Parasitic infections related to anti-type 2 immunity monoclonal antibodies: a disproportionality analysis in the food and drug administration’s adverse event reporting system (FAERS)
Introduction: Monoclonal antibodies (mAbs) targeting immunoglobulin E (IgE) [omalizumab], type 2 (T2) cytokine interleukin (IL) 5 [mepolizumab, reslizumab], IL-4 Receptor (R) α [dupilumab], and IL-5R [benralizumab]), improve quality of life in patients with T2-driven inflammatory diseases. However, there is a concern for an increased risk of helminth infections. The aim was to explore safety signals of parasitic infections for omalizumab, mepolizumab, reslizumab, dupilumab, and benralizumab. Methods: Spontaneous reports were used from the Food and Drug Administration’s Adverse Event Reporting System (FAERS) database from 2004 to 2021. Parasitic infections were defined as any type of parasitic infection term obtained from the Standardised Medical Dictionary for Regulatory Activities ® (MedDRA ® ).
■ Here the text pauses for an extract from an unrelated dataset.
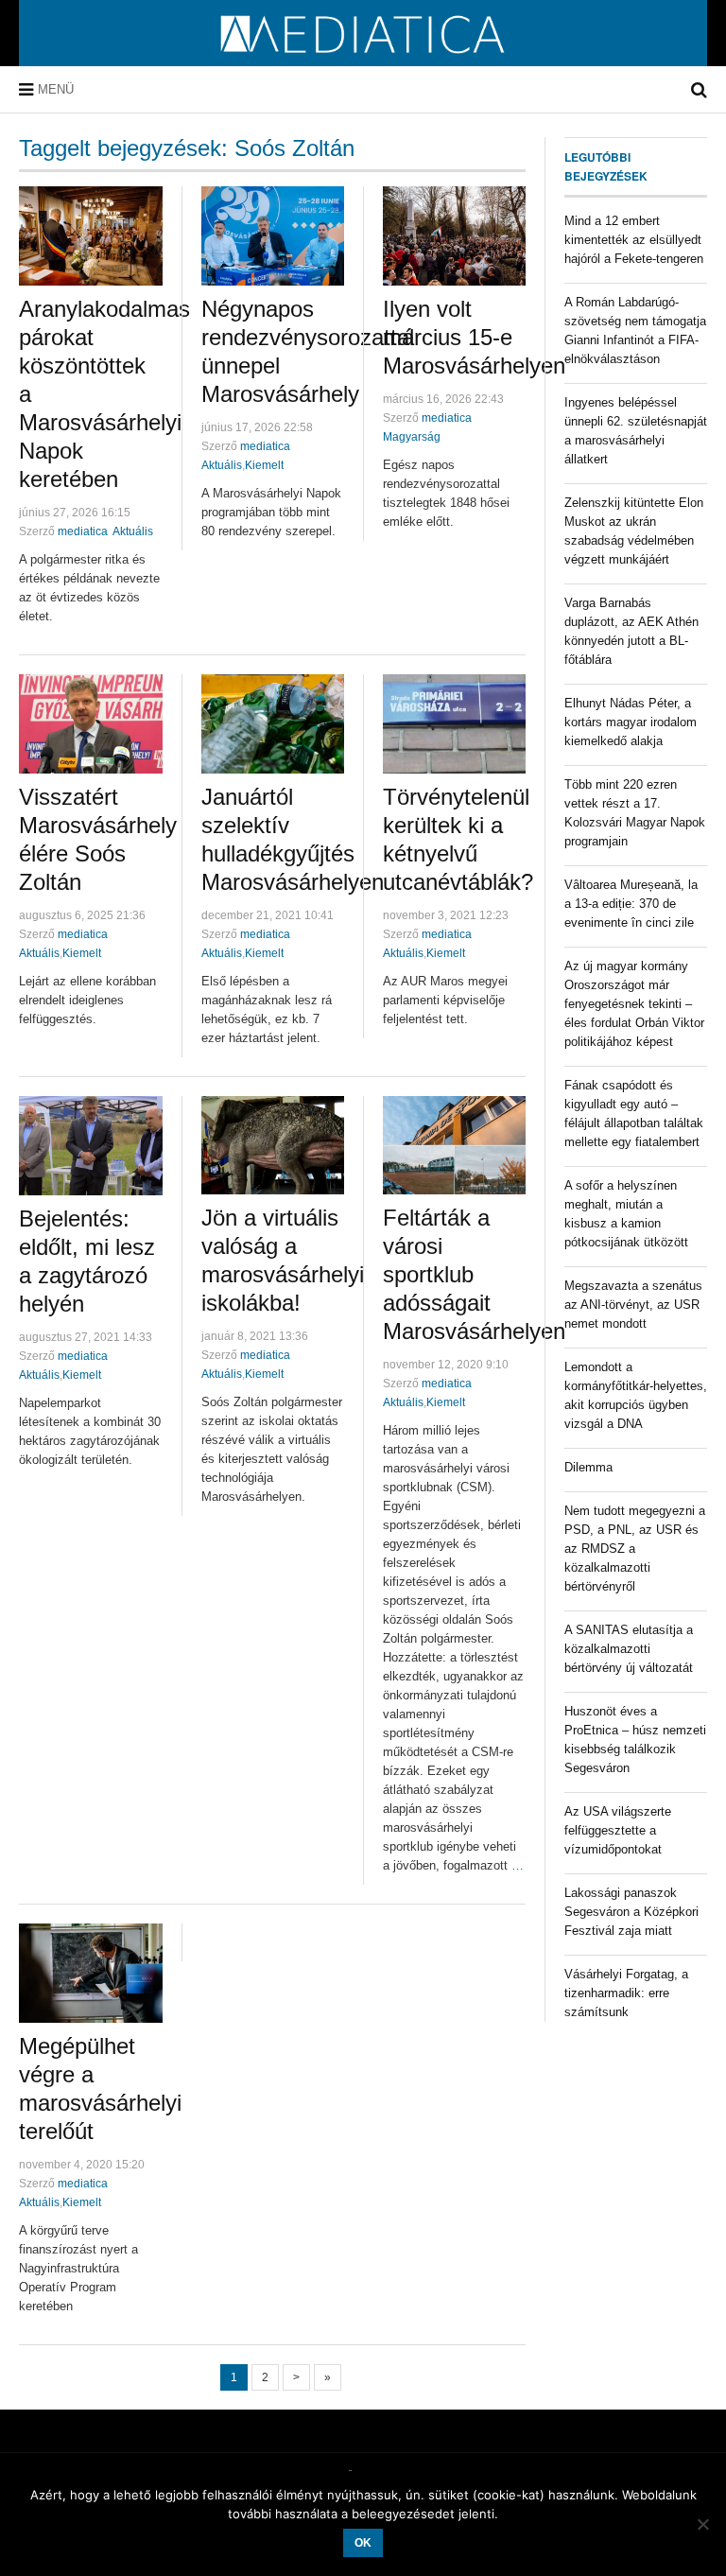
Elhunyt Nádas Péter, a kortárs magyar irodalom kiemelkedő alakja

Safety signal strength was assessed by the Reporting Odds Ratio (ROR). Results: 15,502,908 reports were eligible for analysis. Amongst 175,888 reports for omalizumab, mepolizumab, reslizumab, dupilumab, and benralizumab, there were 79 reports on parasitic infections. Median age was 55 years (interquartile range 24–63 years) and 59.5% were female. Indications were known in 26 (32.9%) reports; 14 (53.8%) biologicals were reportedly prescribed for asthma, 8 (30.7%) for various types of dermatitis, and 2 (7.6%) for urticaria. A safety signal was observed for each biological, except for reslizumab (due to lack of power), with the strongest signal attributed to benralizumab (ROR = 15.7, 95% Confidence Interval: 8.4–29.3). Conclusion: Parasitic infections were disproportionately reported for mAbs targeting IgE, T2 cytokines, or T2 cytokine receptors. While the number of adverse event reports on parasitic infections in the database was relatively low, resulting safety signals were disproportionate and warrant further investigation.